YOUR GOAL »
Reproduce the records below, replacing every occurrence of "GUI agent" with "interface agent" and leaving all other text unchanged.

· · · · ·

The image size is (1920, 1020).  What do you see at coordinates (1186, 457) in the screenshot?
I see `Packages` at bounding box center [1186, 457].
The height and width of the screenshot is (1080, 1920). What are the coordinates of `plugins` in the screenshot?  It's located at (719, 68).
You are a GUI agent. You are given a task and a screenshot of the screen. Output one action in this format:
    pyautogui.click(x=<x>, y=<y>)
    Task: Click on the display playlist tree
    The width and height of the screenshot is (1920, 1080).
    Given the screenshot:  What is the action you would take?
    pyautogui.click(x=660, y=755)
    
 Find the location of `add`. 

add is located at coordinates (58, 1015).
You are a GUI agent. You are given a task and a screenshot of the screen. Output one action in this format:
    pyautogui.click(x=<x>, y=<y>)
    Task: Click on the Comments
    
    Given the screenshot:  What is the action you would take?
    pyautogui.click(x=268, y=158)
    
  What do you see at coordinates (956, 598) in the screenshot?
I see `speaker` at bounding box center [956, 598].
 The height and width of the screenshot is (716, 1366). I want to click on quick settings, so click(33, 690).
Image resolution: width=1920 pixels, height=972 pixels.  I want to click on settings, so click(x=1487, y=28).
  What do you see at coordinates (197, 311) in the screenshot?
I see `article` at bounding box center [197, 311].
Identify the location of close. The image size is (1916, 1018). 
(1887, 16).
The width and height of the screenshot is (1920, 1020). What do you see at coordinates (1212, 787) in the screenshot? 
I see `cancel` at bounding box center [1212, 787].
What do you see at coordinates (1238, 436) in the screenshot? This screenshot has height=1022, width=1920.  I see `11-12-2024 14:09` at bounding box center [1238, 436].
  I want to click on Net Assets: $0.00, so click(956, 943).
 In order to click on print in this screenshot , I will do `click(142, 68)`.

· · · · ·

RESULT »
The image size is (1920, 1020).  What do you see at coordinates (1186, 457) in the screenshot?
I see `Packages` at bounding box center [1186, 457].
The height and width of the screenshot is (1080, 1920). What are the coordinates of `plugins` in the screenshot?  It's located at (719, 68).
You are a interface agent. You are given a task and a screenshot of the screen. Output one action in this format:
    pyautogui.click(x=<x>, y=<y>)
    Task: Click on the display playlist tree
    The width and height of the screenshot is (1920, 1080).
    Given the screenshot:  What is the action you would take?
    pyautogui.click(x=660, y=755)
    
 Find the location of `add`. 

add is located at coordinates (58, 1015).
You are a interface agent. You are given a task and a screenshot of the screen. Output one action in this format:
    pyautogui.click(x=<x>, y=<y>)
    Task: Click on the Comments
    
    Given the screenshot:  What is the action you would take?
    pyautogui.click(x=268, y=158)
    
  What do you see at coordinates (956, 598) in the screenshot?
I see `speaker` at bounding box center [956, 598].
 The height and width of the screenshot is (716, 1366). I want to click on quick settings, so click(33, 690).
Image resolution: width=1920 pixels, height=972 pixels.  I want to click on settings, so click(x=1487, y=28).
  What do you see at coordinates (197, 311) in the screenshot?
I see `article` at bounding box center [197, 311].
Identify the location of close. The image size is (1916, 1018). 
(1887, 16).
The width and height of the screenshot is (1920, 1020). What do you see at coordinates (1212, 787) in the screenshot? 
I see `cancel` at bounding box center [1212, 787].
What do you see at coordinates (1238, 436) in the screenshot? This screenshot has height=1022, width=1920.  I see `11-12-2024 14:09` at bounding box center [1238, 436].
  I want to click on Net Assets: $0.00, so click(956, 943).
 In order to click on print in this screenshot , I will do `click(142, 68)`.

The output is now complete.